The solution of the problem of the rising prices, he said, lay in increased production and self-sufficiency in the commodities of daily use. The present regime would do whatever possible to achieve these ends, he asserted.

The President said he had told a deputation of industrialists earlier in the morning that they would get all facilities from the Government for installing new industries. Besides, he said, the Government had decided to set up a big refinery at Multan. The country, he hope, would be self -sufficient in sugar within a year’s time.

The President regretted that smuggling of food grains was still going on through land and sea routes from Sindh, Baluchistan and the NWFP, and it was also one of the causes of the shortage of wheat in the country.

The Government, he said, was contemplating further measures to check this heinous crime. To deal with the smugglers sternly he said, the cooperation n of the people was a must.
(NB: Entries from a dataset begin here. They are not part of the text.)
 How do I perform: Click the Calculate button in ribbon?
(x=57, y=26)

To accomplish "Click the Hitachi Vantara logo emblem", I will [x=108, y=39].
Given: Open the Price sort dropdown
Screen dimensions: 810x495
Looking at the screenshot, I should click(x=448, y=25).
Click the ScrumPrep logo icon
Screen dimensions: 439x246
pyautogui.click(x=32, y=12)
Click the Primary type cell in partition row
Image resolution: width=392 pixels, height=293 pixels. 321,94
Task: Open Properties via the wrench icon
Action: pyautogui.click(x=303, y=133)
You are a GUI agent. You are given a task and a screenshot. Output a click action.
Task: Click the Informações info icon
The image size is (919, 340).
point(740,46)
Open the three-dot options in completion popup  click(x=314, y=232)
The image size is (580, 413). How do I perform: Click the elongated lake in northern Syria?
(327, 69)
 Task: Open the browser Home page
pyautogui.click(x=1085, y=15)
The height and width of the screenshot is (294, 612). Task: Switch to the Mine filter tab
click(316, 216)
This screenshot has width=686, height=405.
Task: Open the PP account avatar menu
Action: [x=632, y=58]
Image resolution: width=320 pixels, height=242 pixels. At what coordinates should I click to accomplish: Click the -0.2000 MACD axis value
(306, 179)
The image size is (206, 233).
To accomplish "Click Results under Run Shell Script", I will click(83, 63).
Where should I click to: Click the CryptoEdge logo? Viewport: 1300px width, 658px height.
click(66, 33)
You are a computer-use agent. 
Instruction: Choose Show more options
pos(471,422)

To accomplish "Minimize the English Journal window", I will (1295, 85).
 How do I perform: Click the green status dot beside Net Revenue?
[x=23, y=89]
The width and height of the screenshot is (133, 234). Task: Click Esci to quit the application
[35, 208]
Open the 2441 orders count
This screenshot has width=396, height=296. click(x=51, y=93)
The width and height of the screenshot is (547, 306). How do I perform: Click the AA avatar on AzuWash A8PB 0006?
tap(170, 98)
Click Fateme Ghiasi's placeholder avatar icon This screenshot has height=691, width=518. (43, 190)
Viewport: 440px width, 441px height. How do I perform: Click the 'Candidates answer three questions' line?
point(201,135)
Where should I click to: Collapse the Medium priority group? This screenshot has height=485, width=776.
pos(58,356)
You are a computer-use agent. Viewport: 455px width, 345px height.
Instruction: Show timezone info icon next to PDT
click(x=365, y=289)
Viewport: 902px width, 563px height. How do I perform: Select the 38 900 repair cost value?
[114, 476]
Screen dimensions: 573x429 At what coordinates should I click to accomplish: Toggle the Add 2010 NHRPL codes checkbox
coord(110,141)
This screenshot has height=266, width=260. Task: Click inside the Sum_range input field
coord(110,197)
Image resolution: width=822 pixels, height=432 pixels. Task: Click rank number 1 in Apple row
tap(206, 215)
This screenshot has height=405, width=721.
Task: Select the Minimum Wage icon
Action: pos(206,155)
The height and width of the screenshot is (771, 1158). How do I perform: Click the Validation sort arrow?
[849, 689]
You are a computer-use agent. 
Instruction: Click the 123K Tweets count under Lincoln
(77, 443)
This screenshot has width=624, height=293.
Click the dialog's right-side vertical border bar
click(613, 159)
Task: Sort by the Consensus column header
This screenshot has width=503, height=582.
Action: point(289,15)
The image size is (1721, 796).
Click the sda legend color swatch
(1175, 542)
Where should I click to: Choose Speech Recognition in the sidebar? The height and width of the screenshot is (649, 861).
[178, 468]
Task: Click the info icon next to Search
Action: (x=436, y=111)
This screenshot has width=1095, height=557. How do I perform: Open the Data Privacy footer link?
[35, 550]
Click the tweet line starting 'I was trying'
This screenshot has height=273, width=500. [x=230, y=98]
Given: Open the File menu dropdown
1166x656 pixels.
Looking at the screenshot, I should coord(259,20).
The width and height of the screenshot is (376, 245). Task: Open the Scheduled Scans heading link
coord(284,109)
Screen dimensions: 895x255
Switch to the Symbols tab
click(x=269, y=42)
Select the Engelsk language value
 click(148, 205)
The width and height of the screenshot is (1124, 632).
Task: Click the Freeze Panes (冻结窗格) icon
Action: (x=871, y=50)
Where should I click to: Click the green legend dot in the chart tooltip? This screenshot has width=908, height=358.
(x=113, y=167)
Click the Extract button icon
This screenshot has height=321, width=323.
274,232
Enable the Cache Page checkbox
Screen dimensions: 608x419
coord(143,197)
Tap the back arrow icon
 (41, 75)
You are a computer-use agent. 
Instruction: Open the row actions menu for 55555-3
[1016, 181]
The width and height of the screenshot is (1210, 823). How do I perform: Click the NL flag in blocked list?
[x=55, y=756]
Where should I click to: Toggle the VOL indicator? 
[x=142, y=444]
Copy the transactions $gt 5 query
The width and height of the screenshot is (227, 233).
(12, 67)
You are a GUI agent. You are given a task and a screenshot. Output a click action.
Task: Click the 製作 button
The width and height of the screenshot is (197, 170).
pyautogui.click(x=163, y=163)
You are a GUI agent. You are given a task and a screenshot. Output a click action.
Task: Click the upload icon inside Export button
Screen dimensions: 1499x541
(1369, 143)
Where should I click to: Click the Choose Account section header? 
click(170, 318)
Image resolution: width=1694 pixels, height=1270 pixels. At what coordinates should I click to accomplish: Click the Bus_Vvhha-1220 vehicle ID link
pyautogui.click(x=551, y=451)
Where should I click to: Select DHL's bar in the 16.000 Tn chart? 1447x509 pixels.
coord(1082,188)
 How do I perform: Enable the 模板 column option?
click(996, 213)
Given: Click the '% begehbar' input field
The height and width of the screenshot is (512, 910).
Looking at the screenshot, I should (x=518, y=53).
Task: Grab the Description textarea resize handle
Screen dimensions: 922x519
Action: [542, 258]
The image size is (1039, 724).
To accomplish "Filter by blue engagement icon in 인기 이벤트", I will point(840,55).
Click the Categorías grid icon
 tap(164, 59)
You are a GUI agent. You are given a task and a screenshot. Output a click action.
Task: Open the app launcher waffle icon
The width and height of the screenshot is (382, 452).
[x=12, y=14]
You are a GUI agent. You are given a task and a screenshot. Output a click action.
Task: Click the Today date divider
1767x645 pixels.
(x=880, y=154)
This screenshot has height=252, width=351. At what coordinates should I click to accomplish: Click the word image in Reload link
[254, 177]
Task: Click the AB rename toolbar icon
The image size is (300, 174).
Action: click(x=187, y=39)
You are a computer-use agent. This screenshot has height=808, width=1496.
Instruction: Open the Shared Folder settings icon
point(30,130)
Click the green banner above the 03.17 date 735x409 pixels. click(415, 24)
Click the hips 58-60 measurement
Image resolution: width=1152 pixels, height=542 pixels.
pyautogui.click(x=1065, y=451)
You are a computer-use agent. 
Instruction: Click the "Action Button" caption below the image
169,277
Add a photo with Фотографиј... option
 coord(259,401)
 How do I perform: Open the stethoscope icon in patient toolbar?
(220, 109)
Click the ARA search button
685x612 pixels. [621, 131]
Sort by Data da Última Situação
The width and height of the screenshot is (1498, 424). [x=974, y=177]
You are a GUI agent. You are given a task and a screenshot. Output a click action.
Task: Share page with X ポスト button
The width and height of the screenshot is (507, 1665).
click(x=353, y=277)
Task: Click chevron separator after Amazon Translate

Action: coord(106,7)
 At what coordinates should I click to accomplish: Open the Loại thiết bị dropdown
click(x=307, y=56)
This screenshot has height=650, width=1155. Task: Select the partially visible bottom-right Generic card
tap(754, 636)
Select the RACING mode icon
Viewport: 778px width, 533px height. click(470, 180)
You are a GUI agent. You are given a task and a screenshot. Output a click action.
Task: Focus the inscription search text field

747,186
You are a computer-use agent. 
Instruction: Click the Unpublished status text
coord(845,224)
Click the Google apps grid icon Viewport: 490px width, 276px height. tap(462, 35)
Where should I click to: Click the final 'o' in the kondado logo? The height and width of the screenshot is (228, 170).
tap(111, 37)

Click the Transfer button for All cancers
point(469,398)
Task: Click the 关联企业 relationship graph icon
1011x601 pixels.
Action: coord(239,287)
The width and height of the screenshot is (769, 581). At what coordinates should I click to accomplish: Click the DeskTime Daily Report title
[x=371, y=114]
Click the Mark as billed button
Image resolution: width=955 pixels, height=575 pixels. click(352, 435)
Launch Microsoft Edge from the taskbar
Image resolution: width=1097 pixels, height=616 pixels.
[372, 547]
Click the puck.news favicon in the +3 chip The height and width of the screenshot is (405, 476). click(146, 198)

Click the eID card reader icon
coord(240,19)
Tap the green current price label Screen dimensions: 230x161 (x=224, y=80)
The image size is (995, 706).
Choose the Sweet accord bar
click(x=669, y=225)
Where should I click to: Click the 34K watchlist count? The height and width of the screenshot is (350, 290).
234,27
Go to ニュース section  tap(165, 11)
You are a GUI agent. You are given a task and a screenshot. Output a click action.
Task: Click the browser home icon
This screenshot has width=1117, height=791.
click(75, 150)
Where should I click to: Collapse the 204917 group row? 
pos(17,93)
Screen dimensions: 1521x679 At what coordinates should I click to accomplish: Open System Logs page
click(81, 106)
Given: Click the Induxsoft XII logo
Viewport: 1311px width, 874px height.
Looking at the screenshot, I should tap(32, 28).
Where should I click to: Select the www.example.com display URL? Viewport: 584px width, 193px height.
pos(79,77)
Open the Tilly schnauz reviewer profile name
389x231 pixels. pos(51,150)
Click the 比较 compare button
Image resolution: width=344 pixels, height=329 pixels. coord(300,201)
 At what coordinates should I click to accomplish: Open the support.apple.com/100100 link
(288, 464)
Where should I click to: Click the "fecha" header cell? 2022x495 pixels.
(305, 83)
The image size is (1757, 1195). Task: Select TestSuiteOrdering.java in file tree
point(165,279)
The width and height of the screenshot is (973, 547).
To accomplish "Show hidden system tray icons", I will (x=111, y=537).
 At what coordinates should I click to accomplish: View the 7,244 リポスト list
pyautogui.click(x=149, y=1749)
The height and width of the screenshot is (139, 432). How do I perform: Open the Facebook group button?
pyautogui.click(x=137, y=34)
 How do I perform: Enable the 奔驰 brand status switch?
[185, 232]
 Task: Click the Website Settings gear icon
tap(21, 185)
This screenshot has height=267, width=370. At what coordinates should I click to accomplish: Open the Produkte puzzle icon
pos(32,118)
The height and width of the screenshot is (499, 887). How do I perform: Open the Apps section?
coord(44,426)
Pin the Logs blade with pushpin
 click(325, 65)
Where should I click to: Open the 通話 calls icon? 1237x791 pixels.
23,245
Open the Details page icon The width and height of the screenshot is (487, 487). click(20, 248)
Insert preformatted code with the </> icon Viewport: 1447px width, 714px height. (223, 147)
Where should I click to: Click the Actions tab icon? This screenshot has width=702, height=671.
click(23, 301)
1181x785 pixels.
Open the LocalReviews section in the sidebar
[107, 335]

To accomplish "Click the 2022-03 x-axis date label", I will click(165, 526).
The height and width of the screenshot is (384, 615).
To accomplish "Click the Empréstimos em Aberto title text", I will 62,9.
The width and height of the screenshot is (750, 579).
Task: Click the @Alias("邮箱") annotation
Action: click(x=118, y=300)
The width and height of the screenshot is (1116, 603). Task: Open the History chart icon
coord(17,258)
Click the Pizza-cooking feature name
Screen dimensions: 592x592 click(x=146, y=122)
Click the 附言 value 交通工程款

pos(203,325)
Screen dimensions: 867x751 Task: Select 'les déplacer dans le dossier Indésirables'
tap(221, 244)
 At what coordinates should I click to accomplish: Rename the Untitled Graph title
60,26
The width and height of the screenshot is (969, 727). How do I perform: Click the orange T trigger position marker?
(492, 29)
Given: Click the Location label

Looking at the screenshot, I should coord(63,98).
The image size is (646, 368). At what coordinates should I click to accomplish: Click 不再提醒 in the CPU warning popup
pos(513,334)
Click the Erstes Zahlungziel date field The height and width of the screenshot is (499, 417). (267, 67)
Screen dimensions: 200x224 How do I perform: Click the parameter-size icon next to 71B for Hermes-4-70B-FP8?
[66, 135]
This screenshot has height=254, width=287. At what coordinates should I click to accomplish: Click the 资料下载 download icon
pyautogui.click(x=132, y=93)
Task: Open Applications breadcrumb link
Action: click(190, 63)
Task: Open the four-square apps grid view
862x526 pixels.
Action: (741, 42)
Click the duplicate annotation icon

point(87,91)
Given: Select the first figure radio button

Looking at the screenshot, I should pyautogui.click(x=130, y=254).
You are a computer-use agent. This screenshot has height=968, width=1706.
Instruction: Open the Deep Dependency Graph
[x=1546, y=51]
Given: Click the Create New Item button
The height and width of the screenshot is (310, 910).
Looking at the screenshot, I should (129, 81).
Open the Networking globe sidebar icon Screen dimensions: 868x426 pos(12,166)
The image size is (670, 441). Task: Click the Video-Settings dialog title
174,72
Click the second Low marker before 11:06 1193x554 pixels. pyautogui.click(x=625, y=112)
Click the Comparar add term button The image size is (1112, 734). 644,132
Despite various difficulties and the crisis in the recent past, the country, during the last one year, earned as much foreign exchange as it did before the separation of East Pakistan, and that Pakistan’s foreign exchange earnings during the year was almost half the earning of India at the same time.

The President said, the People’s Party would never to back on promises made to the people. It would implement its manifesto in full. The people should rest assured that his Government would make Pakistan “one of the greatest countries of the world.”

The President asked the Ministers, MNAs and MPAs to keep close contact with the workers to know their problems and solve their genuine difficulties.

The President, who took notice of the complaints of the workers against the attitude of the Ministers and party Legislators, said that they could not ignore or avoid them (the workers).

He said it was their duty to keep themselves aware of the workers’ problems and find their solution. If they did not respond to their genuine difficulties, they (the workers) would lose heart and become disillusioned.

He said the Ministers, MNAs and PMAs “must seek the cooperation of the workers” in solving the problems of the people.

The President reminded the Ministers and representative of the people that they could not lose sight of the fact that if they lost confidence of the people, they might face the possibility of rejection by voters during the next elections.

He, however, said the Ministers, MNAs and MPAs had also some complaints against the workers, he said they quite often told him that party workers brought undue pressure on them and the Government officials to get work done.

This attitude, Mr. Bhutto, said should be given up in the larger national interest, as the Government was responsible to the whole nation to solve its difficulties and not the party workers alone.

The President listened to workers’ grievances individually and also received a large number of written complaints from them. He asked the concerned Ministers to take prompt notice of these complaints and solve them as soon as possible.